How the dream crossed the pond
Matt Pickles | 16 Jan 12

The national observance of Martin Luther King Jr Day in the USA today (16 January) reflects Dr King’s enormous contribution to America's civil rights movement. But what impact did he have on Britain? Dr Stephen Tuck, a lecturer in US history at Oxford University and author of an editorial in today's New York Times, explains.
Tell us what your research on Dr King has found?
Among other things, just how important he was as a global figure. It was partly because he travelled quite extensively, not least to Britain. But it was also because the civil rights movement was a televised event at a moment when America had begun to dominate popular culture - his 'I have a dream' speech in Washington was beamed to the UK via satellite.
How and to what extent did American and British struggles for racial equality interact?
This is very interesting. He was extremely popular, and black Britons certainly drew inspiration from him. As he gave his ‘I have a dream’ speech in 1963, demonstrators in London marched to the American Embassy carrying a banner that read, ‘Your fight is our fight.’ But they used his wider popularity in Britain for their own ends, too. By likening their own - often ignored - protests to the US civil rights movement (even when they weren't that similar), they found a way to legitimize their cause.
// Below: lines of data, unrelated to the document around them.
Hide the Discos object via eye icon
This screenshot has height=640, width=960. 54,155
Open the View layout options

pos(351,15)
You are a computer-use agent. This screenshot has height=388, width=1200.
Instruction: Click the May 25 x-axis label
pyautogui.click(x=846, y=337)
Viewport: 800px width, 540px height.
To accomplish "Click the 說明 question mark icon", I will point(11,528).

What was Dr King’s reputation abroad?
He was popular pretty much everywhere, but for different reasons in each country - Eastern Europeans sided with black Americans and the 'other America' against capitalism, while Western European leaders applauded his nonviolent engagement with the democratic process.
Tell me about King’s visits to Britain?
King accepted invitations abroad, his speechwriter Clarence Jones told me recently, 'to get his message out', and he visited Britain a few times. But his November 1964 visit stands out: he preached at St. Pauls, addressed a mass meeting in London, gave any number of interviews with the press, met with politicians, black British activists, foreign students and others. I think he also met with a high ranking Indian politician and secured a promise from the Indian government to stay nuclear-free. A meeting with activists in Britain led to the formation of the Campaign Against Racial Discrimination, the pre-eminent anti-discrimination group in Britain, fashioned on King’s nonviolent, pro-integration model.
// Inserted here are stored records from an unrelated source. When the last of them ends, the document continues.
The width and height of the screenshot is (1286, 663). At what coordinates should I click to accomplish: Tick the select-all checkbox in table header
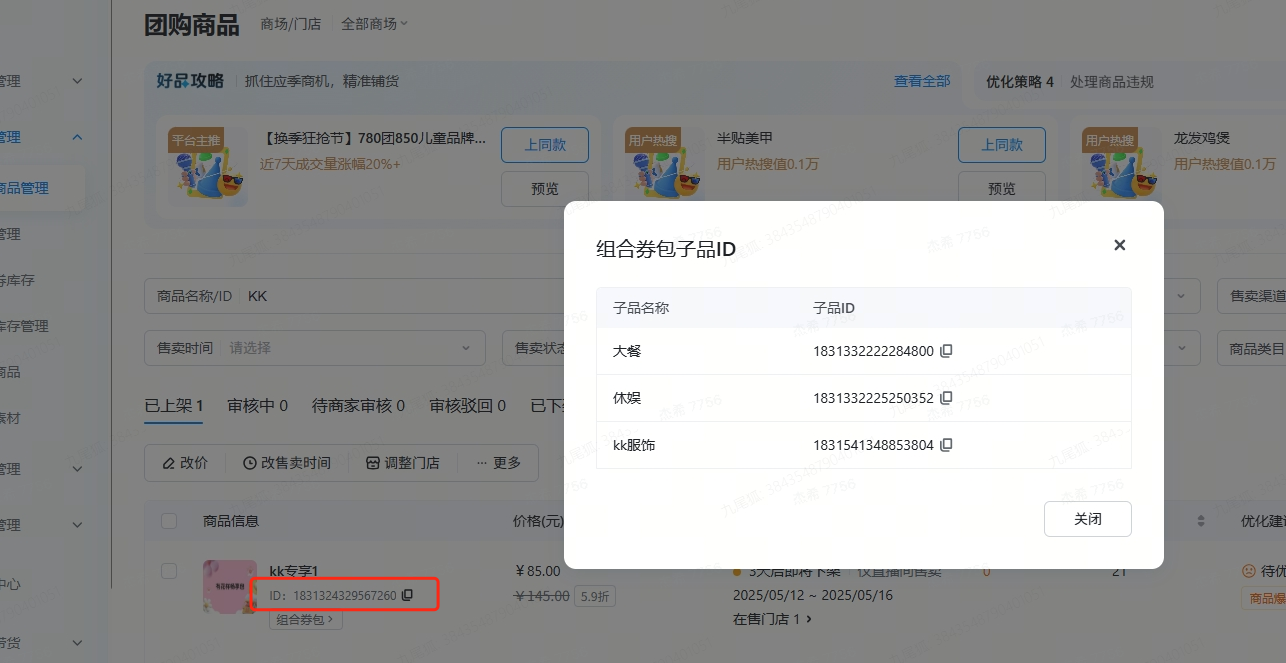coord(169,520)
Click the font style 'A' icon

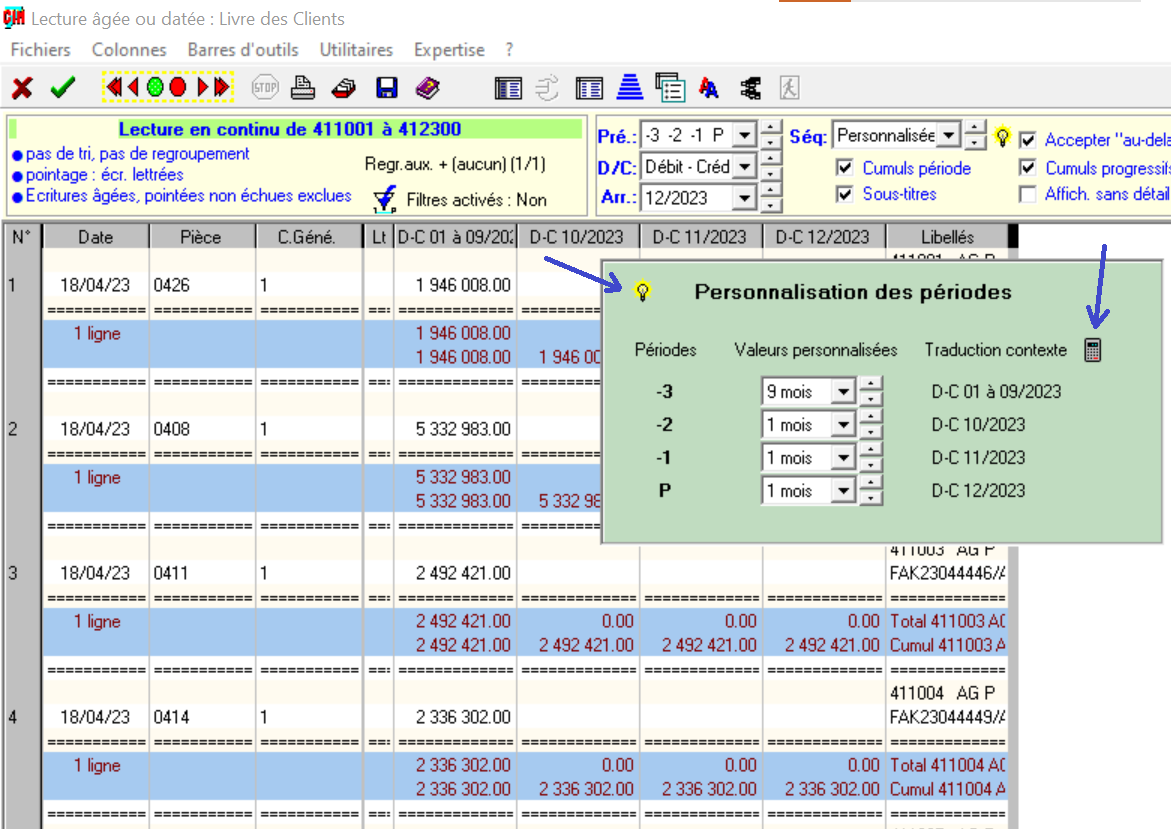[x=709, y=88]
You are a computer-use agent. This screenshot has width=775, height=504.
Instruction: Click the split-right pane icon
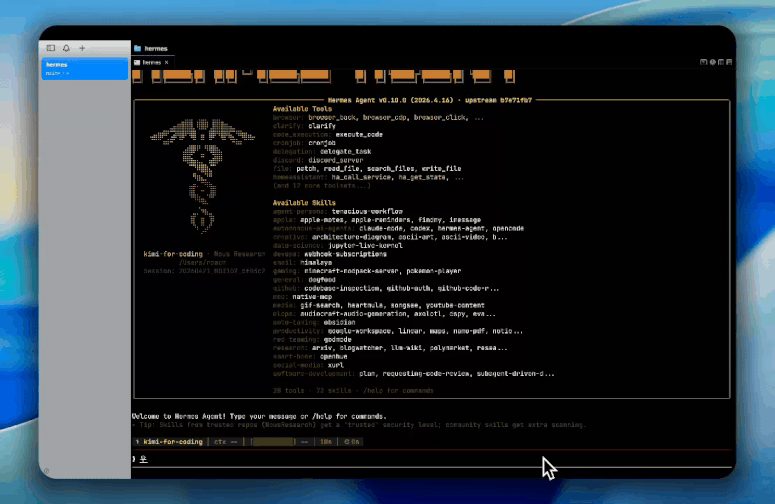click(721, 62)
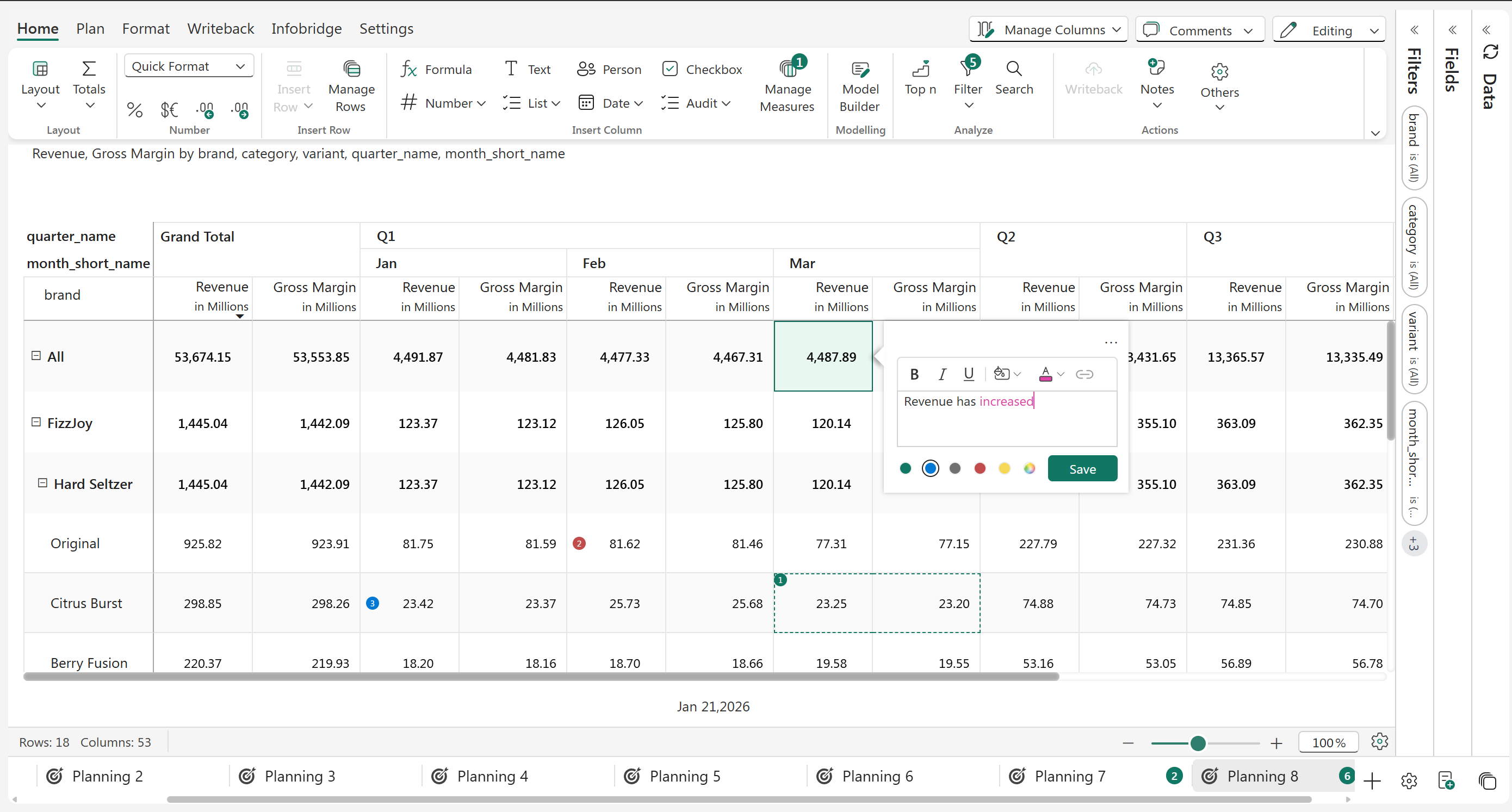Screen dimensions: 1512x812
Task: Insert a link in note editor
Action: (1084, 374)
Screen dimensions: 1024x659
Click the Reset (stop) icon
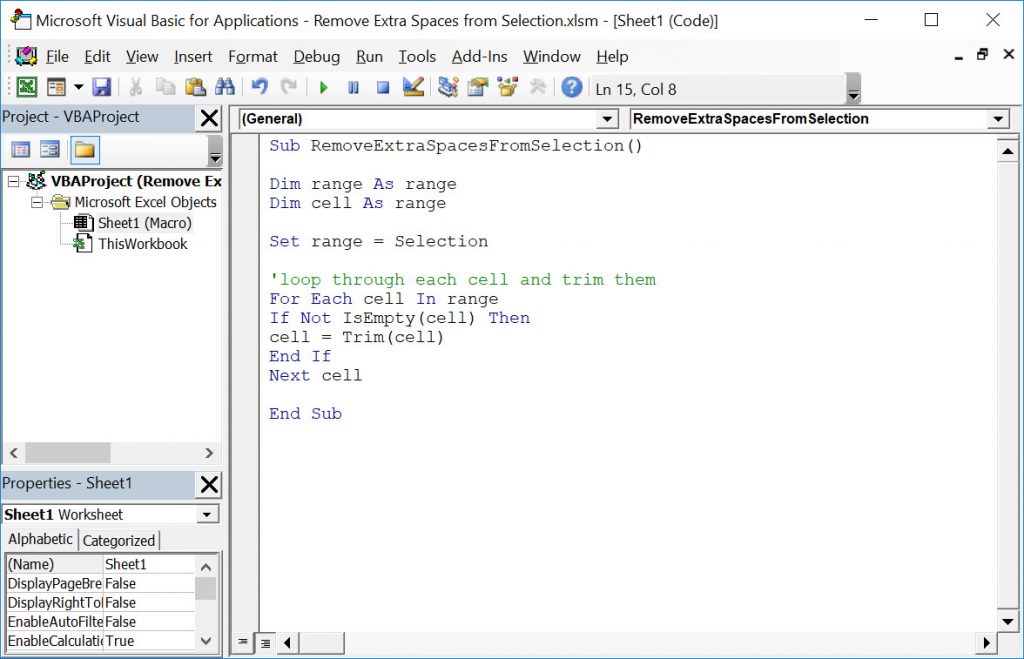coord(384,88)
What do you see as his legacy?
When we think of the civil rights movement, we tend to think of King. In one sense, that's a very good thing - there is a person that we can learn about to engage with a vitally important topic. King and the civil rights movement is an extremely popular subject at school and university.
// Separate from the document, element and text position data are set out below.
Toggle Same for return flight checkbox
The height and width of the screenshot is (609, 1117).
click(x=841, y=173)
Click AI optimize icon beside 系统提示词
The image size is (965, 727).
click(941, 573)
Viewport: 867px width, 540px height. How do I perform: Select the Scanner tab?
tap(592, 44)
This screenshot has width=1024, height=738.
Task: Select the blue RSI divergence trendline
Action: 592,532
The danger, of course, is that we can remember a rather sanitized nonviolent heroic protest against evil crazy bus conductors version of history, a version which oversimplifies the problem of racial inequality, leaves it firmly in the past, places responsibility on others, and removes the history of modern race protest to the United States - when we have an important tradition of race equality protest here in the UK.
Martin Luther King, Jr., who was assassinated on 4 April 1968, would have turned 83 yesterday.